One of the things I added to this blog when I moved from my own software to WordPress was the red and yellow box in the comments section, which defends this blog against comment spam by asking commenters to decipher a couple of words. Such challenge-response systems are called CAPTCHAs (a tortured and unmellifluous acroynm of “completely automated public Turing test to tell computers and humans apart”). What really caught my imagination about the CAPTCHA I’m using, called reCAPTCHA, is that it uses words from books scanned by the Internet Archive/Open Content Alliance. Thus at the same time commenters solve the word problems they are effectively serving as human OCR machines.
To date, about two million words have been deciphered using reCAPTCHA (see the article in Technology Review lauding reCAPTCHA’s mastermind, Luis von Ahn), which is a great start but by my calculation (100,000 words per average book) only the equivalent of about 20 books. Of course, it’s really much more than that because the words in reCAPTCHA are the hardest ones to decipher by machine and are sprinkled among thousands of books.
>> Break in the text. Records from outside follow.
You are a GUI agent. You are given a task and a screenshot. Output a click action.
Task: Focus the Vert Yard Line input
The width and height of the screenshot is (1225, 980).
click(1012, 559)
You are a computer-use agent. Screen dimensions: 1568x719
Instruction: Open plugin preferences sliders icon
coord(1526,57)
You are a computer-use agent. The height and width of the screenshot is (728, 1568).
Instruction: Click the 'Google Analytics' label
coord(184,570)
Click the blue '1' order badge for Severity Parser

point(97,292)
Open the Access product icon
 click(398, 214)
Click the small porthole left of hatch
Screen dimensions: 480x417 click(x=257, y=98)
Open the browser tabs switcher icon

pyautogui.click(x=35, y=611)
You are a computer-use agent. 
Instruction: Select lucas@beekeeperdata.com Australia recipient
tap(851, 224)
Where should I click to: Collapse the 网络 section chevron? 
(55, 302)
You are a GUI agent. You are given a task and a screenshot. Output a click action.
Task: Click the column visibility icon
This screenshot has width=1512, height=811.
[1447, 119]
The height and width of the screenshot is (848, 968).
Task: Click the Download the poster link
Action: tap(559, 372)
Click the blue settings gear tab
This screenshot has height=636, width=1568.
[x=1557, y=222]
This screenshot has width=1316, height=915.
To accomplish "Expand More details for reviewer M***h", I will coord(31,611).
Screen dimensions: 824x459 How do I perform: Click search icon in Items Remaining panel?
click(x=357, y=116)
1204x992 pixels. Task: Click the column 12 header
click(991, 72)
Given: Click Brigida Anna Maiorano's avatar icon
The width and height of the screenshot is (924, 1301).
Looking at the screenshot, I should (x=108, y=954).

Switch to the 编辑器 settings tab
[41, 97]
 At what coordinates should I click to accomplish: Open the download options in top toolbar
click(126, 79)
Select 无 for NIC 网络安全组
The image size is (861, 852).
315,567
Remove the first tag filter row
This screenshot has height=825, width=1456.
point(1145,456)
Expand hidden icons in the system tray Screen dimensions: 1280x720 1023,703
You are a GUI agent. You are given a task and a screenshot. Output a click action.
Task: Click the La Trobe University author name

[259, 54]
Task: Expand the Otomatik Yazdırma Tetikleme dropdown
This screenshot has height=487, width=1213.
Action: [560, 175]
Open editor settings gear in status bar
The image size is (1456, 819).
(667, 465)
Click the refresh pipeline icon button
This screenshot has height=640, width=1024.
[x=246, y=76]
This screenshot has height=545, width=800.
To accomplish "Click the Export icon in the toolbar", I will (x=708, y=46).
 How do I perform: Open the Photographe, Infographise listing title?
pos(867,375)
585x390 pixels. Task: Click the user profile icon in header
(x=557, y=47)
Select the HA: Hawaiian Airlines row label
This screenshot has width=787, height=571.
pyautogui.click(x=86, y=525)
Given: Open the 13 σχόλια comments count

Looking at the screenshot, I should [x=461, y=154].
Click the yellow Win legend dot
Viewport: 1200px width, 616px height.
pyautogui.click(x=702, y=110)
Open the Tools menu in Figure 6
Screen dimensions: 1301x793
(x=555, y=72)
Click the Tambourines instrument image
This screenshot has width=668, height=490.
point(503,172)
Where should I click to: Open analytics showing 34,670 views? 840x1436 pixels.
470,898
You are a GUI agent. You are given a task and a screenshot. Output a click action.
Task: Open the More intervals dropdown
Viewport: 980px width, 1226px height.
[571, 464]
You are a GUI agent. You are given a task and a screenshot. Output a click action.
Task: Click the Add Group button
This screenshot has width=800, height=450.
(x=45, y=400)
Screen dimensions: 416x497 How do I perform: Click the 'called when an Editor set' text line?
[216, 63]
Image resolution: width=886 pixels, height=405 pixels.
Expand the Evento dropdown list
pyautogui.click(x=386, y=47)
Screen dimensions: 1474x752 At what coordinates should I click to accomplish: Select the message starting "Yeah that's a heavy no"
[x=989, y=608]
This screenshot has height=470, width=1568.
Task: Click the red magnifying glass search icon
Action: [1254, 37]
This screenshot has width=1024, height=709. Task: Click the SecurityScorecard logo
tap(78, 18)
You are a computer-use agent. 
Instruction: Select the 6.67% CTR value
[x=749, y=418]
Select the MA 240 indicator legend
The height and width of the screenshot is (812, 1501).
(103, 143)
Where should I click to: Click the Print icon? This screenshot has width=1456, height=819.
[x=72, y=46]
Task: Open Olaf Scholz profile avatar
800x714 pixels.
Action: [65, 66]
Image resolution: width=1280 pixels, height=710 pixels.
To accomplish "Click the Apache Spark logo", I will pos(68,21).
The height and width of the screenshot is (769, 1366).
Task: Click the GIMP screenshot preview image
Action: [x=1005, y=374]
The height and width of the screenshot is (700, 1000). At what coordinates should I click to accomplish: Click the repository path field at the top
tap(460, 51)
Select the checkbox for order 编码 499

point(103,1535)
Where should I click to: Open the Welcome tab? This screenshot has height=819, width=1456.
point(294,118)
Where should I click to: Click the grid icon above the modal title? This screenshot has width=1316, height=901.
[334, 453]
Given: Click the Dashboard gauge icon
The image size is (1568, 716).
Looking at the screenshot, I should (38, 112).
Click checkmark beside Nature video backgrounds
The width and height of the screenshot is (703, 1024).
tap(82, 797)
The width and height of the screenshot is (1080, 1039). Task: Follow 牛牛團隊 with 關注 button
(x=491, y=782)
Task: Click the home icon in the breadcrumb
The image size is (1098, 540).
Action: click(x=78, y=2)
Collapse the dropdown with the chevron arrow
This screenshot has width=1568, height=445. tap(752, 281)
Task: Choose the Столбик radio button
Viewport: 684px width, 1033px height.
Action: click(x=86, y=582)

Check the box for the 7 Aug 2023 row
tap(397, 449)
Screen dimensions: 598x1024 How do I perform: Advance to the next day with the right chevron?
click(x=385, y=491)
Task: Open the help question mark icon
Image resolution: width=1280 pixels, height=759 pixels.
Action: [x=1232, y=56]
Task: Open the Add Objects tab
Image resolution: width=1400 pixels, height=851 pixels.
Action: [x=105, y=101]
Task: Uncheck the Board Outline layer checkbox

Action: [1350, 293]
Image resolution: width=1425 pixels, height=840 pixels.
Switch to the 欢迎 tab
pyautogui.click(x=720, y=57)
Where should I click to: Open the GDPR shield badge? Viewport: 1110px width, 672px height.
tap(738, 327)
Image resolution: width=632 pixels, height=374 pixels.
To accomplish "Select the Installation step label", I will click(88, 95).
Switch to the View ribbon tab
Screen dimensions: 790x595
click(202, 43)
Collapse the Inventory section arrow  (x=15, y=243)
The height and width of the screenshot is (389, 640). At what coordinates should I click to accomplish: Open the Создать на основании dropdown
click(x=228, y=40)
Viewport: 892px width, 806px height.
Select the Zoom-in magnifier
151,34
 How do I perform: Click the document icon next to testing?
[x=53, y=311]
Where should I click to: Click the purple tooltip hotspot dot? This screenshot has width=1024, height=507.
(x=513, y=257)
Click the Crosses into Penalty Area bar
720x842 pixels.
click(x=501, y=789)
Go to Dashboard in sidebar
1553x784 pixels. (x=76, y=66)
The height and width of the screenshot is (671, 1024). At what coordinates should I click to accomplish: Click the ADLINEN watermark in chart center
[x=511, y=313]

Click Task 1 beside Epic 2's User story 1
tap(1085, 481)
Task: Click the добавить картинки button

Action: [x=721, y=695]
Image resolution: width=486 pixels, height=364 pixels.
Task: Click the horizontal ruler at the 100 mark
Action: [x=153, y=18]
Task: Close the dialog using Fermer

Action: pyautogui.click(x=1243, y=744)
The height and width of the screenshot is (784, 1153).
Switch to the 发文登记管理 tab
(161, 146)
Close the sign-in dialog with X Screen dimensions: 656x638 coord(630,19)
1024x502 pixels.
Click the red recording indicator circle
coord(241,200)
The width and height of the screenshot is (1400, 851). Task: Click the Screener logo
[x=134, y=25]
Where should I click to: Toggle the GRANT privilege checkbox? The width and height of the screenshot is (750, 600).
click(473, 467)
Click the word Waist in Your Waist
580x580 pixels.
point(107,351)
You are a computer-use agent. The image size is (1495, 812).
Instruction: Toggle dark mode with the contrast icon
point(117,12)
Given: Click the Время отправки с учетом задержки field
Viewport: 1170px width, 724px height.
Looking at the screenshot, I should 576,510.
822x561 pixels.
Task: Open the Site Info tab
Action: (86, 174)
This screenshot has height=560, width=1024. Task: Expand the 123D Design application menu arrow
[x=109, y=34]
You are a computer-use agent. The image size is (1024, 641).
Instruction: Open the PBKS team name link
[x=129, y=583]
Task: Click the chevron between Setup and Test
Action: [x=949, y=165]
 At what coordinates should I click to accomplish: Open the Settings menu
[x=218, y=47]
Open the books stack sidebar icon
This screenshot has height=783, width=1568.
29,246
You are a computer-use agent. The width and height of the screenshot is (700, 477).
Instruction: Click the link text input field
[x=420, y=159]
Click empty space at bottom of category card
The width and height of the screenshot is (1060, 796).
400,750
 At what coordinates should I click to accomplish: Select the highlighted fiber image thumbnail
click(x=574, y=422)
Indeed, that is the true genius of reCAPTCHA—it “tells computers and humans apart” by first using OCR software to find words computers can’t decipher, then feeds those words to humans, who can decipher the words (proving themselves human). Therefore a spammer running OCR software (as many of them do to decipher lesser CAPTCHAs), will have great difficulty cracking it. If you would like an in-depth lesson about how reCAPTCHA (and CAPTCHAs in general) works, take a listen to Steve Gibson’s podcast on the subject.
The brilliance of reCAPTCHA and its simultaneous assistance to the digital commons leads one to ponder: What other aspects of digitization, cataloging, and research could be aided by giving a large, distributed group of humans the bits that computers have great difficulty with?
And imagine the power of this system if all 60 million CAPTCHAs answered daily were reCAPTCHAs instead. Why not convert your blog or login system to reCAPTCHA today?